Curly Hair vs. Straight Hair. Let the battle begin.

My daughter, the moosh, has unbelievably curly hair.

A new favorite.

Her best friend Halle has long shimmery blond hair that she wears in pigtails and braided ponytails with bows.

"Mom, will you curl my hair like the moosh's?" Halle asks.

"Mom, I want piggies like Halle." the moosh asks.

And so it begins, the battle of curly vs. straight, at three years old.

I have naturally curly hair myself, although I have never learned to truly embrace it. I do appreciate that it gives my hair more body when I straighten in and I'm also grateful that it holds heat set curls wonderfully.
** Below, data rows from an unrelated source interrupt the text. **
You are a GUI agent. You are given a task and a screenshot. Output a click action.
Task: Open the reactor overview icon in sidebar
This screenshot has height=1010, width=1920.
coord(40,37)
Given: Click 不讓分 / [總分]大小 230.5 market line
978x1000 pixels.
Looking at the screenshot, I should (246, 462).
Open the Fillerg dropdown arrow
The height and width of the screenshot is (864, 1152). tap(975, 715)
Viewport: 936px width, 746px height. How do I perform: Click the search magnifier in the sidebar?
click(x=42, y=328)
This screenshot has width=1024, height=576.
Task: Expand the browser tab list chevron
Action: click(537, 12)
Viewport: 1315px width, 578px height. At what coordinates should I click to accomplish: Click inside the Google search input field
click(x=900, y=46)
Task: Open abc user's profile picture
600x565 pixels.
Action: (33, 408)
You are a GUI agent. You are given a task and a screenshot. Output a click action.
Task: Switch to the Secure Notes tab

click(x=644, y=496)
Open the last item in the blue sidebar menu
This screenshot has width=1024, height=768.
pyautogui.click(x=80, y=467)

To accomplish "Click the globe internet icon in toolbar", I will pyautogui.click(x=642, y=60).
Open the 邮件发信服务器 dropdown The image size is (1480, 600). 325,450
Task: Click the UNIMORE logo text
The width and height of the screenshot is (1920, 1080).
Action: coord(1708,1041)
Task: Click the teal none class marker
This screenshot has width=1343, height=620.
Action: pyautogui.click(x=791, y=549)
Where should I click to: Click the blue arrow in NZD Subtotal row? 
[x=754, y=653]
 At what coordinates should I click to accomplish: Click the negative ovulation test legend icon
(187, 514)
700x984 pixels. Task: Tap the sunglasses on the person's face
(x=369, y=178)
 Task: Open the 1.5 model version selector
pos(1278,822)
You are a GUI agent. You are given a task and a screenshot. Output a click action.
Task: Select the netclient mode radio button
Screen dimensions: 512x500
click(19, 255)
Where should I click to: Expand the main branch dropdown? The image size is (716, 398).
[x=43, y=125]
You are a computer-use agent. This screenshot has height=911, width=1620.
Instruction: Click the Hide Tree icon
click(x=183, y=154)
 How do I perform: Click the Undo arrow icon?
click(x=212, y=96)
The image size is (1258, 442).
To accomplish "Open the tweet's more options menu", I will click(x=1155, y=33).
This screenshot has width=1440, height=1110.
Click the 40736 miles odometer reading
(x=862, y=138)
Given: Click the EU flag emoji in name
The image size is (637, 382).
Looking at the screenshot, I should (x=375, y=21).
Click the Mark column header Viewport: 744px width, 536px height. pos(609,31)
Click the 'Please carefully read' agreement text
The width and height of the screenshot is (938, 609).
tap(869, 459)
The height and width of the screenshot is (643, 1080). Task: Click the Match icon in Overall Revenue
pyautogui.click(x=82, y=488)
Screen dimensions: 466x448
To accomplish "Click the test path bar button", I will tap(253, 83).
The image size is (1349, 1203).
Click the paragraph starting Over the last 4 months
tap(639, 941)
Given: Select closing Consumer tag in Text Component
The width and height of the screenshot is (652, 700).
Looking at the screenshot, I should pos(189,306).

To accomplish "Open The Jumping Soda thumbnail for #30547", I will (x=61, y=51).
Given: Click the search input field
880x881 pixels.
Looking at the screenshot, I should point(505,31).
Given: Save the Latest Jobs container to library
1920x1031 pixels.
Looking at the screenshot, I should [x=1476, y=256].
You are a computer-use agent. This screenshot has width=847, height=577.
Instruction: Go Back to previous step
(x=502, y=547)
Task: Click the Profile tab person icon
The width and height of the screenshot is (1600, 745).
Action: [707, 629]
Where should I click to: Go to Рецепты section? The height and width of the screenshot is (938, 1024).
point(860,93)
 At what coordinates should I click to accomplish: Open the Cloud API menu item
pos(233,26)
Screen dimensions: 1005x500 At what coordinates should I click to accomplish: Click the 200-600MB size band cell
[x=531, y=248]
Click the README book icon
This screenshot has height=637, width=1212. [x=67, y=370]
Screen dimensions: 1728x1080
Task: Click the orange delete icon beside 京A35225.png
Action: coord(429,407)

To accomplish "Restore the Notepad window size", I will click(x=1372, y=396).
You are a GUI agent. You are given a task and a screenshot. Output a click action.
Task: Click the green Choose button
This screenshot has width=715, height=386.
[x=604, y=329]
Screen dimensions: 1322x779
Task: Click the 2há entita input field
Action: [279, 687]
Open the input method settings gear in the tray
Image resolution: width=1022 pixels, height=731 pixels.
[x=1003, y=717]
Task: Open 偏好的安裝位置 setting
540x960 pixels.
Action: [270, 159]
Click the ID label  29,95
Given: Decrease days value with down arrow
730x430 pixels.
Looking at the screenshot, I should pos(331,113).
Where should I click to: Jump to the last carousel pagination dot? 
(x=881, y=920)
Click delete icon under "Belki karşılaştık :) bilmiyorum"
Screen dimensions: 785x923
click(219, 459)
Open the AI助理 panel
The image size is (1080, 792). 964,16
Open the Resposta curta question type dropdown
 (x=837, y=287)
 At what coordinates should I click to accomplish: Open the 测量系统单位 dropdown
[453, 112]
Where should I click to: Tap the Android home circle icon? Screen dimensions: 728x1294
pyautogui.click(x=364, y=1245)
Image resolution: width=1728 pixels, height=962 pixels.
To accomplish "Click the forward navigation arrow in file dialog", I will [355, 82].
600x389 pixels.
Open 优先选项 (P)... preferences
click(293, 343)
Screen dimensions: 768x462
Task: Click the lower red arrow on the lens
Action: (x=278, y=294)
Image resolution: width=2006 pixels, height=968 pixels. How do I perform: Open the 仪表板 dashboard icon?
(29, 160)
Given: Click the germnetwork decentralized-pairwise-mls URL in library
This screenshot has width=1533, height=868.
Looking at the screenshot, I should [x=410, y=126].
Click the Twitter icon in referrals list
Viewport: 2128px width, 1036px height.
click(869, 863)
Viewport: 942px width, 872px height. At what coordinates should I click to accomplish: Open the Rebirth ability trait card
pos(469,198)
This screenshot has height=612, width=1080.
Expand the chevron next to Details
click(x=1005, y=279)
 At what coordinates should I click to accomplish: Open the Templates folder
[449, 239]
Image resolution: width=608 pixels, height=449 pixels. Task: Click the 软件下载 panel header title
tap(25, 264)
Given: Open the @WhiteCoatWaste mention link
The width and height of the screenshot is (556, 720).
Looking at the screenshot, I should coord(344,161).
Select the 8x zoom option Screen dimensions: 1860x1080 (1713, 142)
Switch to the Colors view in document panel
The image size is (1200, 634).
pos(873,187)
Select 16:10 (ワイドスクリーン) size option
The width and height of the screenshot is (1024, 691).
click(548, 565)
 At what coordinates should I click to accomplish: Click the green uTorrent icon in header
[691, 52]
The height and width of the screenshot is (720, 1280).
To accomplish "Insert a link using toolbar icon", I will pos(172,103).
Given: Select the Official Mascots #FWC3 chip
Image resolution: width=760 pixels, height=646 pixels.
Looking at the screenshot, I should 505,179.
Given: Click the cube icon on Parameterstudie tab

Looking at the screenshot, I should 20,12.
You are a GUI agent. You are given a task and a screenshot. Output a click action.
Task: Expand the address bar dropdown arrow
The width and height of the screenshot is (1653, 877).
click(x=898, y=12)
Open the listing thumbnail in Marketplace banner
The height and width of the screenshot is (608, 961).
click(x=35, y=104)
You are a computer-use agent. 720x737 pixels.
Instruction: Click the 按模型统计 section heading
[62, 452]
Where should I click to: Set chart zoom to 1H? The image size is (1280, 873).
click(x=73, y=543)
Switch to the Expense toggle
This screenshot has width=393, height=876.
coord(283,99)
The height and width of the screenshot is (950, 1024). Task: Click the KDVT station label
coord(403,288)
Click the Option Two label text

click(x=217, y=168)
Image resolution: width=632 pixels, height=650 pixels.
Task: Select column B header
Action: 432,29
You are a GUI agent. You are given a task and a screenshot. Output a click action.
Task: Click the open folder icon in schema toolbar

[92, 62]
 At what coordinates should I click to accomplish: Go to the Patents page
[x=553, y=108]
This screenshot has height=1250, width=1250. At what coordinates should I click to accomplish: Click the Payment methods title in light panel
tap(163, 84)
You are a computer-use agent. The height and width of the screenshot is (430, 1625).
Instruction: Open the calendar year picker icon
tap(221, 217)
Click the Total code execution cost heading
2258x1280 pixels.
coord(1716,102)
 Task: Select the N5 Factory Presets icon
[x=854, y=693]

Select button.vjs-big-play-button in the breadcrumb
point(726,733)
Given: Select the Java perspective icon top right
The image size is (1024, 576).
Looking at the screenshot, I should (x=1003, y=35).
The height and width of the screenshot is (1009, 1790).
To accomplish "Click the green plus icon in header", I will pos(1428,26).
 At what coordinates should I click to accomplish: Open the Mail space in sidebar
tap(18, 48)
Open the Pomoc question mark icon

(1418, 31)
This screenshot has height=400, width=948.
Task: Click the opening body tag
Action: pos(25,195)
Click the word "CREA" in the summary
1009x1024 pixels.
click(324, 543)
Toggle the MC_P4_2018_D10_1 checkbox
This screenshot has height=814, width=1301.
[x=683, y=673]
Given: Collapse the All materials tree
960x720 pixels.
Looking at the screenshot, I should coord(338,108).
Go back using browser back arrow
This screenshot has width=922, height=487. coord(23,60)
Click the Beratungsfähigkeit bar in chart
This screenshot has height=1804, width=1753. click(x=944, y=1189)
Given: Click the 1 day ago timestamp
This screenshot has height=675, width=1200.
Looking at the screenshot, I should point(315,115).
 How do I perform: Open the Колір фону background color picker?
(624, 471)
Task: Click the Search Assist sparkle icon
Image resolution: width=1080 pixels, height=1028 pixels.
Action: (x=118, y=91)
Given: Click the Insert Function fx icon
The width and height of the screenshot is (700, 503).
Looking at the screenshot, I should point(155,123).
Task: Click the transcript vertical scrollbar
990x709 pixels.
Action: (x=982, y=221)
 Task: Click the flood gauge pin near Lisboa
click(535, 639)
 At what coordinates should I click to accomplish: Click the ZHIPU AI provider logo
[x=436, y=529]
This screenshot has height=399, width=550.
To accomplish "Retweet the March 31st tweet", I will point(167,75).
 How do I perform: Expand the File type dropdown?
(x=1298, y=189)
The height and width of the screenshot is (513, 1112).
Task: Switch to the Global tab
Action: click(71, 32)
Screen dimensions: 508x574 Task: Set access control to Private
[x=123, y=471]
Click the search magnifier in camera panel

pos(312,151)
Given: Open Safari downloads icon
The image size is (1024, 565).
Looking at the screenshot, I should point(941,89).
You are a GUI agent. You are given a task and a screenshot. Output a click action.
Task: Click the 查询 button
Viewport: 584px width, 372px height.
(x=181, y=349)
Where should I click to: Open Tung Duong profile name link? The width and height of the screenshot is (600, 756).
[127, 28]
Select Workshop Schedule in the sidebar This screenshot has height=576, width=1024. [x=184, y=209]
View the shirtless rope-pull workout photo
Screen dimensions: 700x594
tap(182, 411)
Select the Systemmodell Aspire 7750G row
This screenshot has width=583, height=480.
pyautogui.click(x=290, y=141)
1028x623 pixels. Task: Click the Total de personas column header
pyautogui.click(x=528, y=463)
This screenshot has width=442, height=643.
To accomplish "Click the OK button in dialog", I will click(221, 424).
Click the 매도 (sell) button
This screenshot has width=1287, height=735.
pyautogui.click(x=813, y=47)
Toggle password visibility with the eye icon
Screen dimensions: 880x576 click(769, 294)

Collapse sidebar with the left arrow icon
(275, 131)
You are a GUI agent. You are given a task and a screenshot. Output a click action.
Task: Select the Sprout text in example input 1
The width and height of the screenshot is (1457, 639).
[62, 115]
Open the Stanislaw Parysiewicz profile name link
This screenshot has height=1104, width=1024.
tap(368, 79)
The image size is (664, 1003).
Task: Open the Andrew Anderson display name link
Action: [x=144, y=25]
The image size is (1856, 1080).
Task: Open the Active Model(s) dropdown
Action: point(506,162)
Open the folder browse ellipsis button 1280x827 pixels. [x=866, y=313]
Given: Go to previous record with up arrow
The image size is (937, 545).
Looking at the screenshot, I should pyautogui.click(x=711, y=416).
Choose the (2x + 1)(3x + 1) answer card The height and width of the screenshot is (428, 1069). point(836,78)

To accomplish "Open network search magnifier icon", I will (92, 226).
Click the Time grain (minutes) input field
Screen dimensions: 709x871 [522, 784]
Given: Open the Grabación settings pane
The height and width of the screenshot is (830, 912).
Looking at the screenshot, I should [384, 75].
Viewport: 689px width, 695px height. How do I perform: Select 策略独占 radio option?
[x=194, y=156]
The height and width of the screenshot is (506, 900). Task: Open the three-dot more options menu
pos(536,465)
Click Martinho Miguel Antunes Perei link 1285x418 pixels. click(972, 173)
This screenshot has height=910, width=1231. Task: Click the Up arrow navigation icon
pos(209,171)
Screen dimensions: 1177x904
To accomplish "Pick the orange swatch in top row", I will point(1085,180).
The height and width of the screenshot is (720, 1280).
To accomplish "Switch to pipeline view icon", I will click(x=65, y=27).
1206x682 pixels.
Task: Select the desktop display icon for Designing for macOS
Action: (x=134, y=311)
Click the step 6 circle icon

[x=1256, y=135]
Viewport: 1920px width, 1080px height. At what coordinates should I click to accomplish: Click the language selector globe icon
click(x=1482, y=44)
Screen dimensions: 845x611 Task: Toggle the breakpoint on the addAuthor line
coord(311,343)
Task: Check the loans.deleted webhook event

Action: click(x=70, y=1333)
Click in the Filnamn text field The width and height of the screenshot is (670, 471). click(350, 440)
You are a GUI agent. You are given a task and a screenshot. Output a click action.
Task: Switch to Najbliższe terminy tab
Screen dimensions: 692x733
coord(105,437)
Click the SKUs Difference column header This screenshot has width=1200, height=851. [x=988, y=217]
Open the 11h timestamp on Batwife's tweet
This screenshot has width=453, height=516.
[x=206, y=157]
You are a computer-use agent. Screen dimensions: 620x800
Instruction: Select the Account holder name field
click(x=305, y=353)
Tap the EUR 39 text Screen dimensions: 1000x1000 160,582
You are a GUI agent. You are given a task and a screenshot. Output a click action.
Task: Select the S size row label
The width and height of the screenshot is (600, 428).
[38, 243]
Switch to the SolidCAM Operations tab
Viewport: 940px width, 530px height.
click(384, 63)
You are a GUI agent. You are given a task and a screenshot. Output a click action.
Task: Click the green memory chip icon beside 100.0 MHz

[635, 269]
But to step out of the shower and have my hair air dry into something I could leave the house in and not look like I stuck my finger in a socket? It has yet to happen.

In high school a drizzle of rain could ruin my day, I'd carry hairspray and a big round brush just in case moisture hit my hair. I'd spend half of my algebra class with my head under the hand dryers in the bathrooms begging for my hair to go back the way I wanted it.

On the other hand there were the girls who were late to school everyday because they insisted on curling their hair into bouncy ringlets and wouldn't leave the house until they had accomplished their task.

So I'm stuck, here I am with a daughter who has beautiful hair that makes her unique and only adds to her personality. Sometimes she is teased about it by other kids with straight hair and I'm left encouraging her that different is good, her hair is how God wanted it and that curly is beautiful.

And yet she watches me blow my curls away every morning.

Have you ever thought about this? Do you have straight hair you insist on being curly? Or brown hair you insist on being blond? Do you feel that your daughters are watching you and somewhere feeling the hair they were born with isn't good enough if the hair mom was born with isn't good enough?

Raising girls in this day and age is more challenging than ever I fear. Before you weigh in I ask you to watch this video from Dove's Campaign for Real Beauty.


So? What do we as mothers do?
Do we learn to embrace our inner curl or our stick straight hair so as to be good examples to the girls who are looking up to us as role models? Or do we continue what we're doing in hopes that maybe they won't catch on? Come over to Blissfully Domestic Living and discuss this with us. We're eager to know the opinions of other moms.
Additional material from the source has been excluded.